Segundo a Folha de São Paulo, um levantamento da Fazenda aponta que os 2,8 milhões de usuários que tiveram o acesso suspenso representam 10,4% dos aproximadamente 27 milhões de beneficiários do Bolsa Família e do BPC. O grupo corresponde ainda a 11,2% dos cerca de 25 milhões de brasileiros que tentaram realizar ao menos uma aposta em 2025.
Bloqueio alcança contas já existentes
Embora todos os beneficiários dos dois programas sociais estejam impedidos de criar novos cadastros em casas de apostas autorizadas, o bloqueio atingiu especificamente aqueles que já possuíam contas ativas nas plataformas.
Para garantir o cumprimento da determinação judicial, as empresas licenciadas precisam realizar verificações quinzenais em suas bases de usuários. O procedimento ocorre por meio do Sistema de Gestão de Apostas (Sigap), desenvolvido pelo Serpro.
Ao consultar o CPF do interessado, a plataforma recebe uma resposta objetiva indicando se ele está autorizado ou impedido de apostar.
Em nota, o Ministério da Fazenda explicou o funcionamento do sistema: “durante a verificação é indicado objetivamente se é ou não beneficiário de programas sociais, com ‘impedido’ ou ‘não impedido’.”
Outras categorias também estão proibidas
A legislação brasileira também proíbe a participação em apostas de agentes públicos que atuam na regulação do setor, atletas profissionais, árbitros, dirigentes, fiscais e técnicos esportivos, além de pessoas diagnosticadas com ludopatia, transtorno caracterizado pelo vício em jogos.
Entretanto, nesses casos, não existe um mecanismo automático de bloqueio. O impedimento depende da autodeclaração do próprio usuário durante o cadastro.
Autoexclusão já reúne mais de 925 mil inscritos
Além das restrições impostas pela legislação, o governo disponibiliza uma plataforma nacional de autoexclusão, administrada pela Secretaria de Prêmios e Apostas (SPA), vinculada ao Ministério da Fazenda.
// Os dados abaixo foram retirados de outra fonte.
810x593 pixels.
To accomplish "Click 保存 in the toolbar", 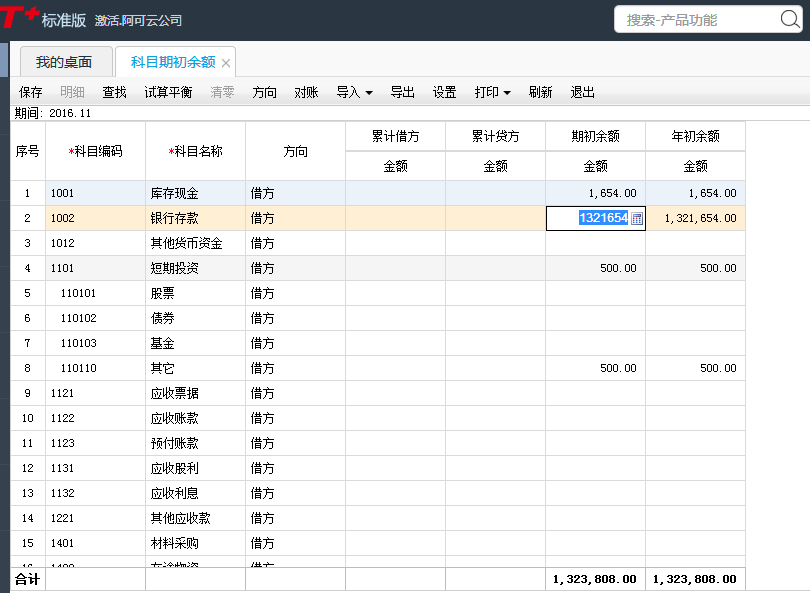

Mais de 925 mil pessoas já aderiram ao sistema, que permite bloquear voluntariamente o acesso às casas de apostas autorizadas por um período determinado ou por tempo indeterminado. Na modalidade permanente, o usuário pode solicitar a retirada da restrição somente após 12 meses.
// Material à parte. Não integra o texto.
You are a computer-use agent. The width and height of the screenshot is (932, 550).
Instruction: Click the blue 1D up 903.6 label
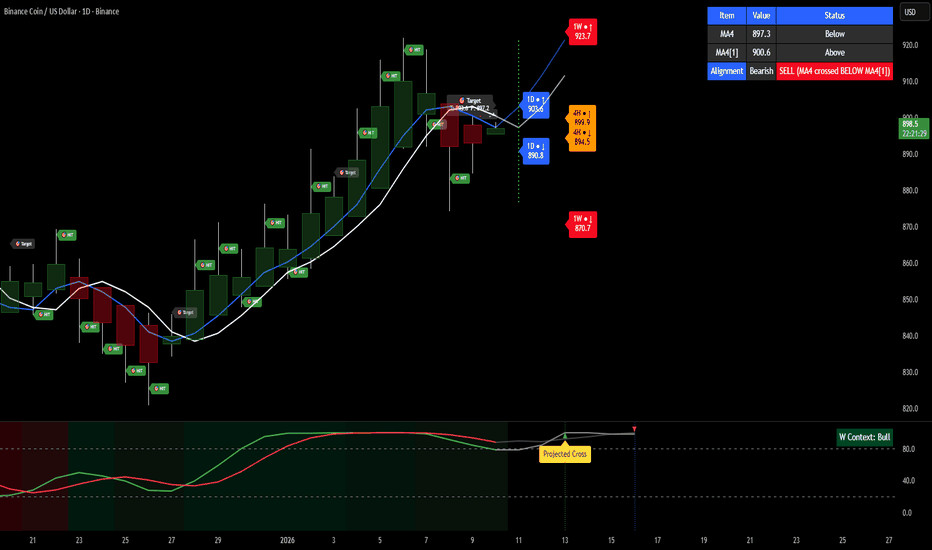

De acordo com a Fazenda, parte dos cadastrados nunca realizou apostas. Muitos aderiram ao sistema apenas para evitar que terceiros utilizassem seus CPFs de forma fraudulenta.
Setor aponta limitação diante de sites clandestinos
Entidades que representam o setor de apostas afirmam que a medida tem alcance restrito às empresas autorizadas pelo governo federal. Segundo elas, usuários impedidos de acessar plataformas regulamentadas ainda podem recorrer a sites clandestinos, que funcionam sem licença da Secretaria de Prêmios e Apostas.
Esses operadores ilegais não participam do sistema nacional de autoexclusão, não seguem as normas de publicidade responsável, não recolhem os tributos previstos na legislação nem pagam a outorga de R$ 30 milhões exigida para atuar legalmente no país.
Como solicitar a autoexclusão
O pedido de autoexclusão deve ser feito na página da Secretaria de Prêmios e Apostas disponível no portal Gov.br. O acesso exige uma conta Gov.br nos níveis prata ou ouro.
Após a autenticação, o cidadão deve informar o motivo da solicitação, escolher o período da restrição, aceitar os termos de uso e declarar estar ciente de que, durante a vigência do bloqueio, não poderá acessar plataformas de apostas autorizadas nem receber publicidade direcionada dessas empresas.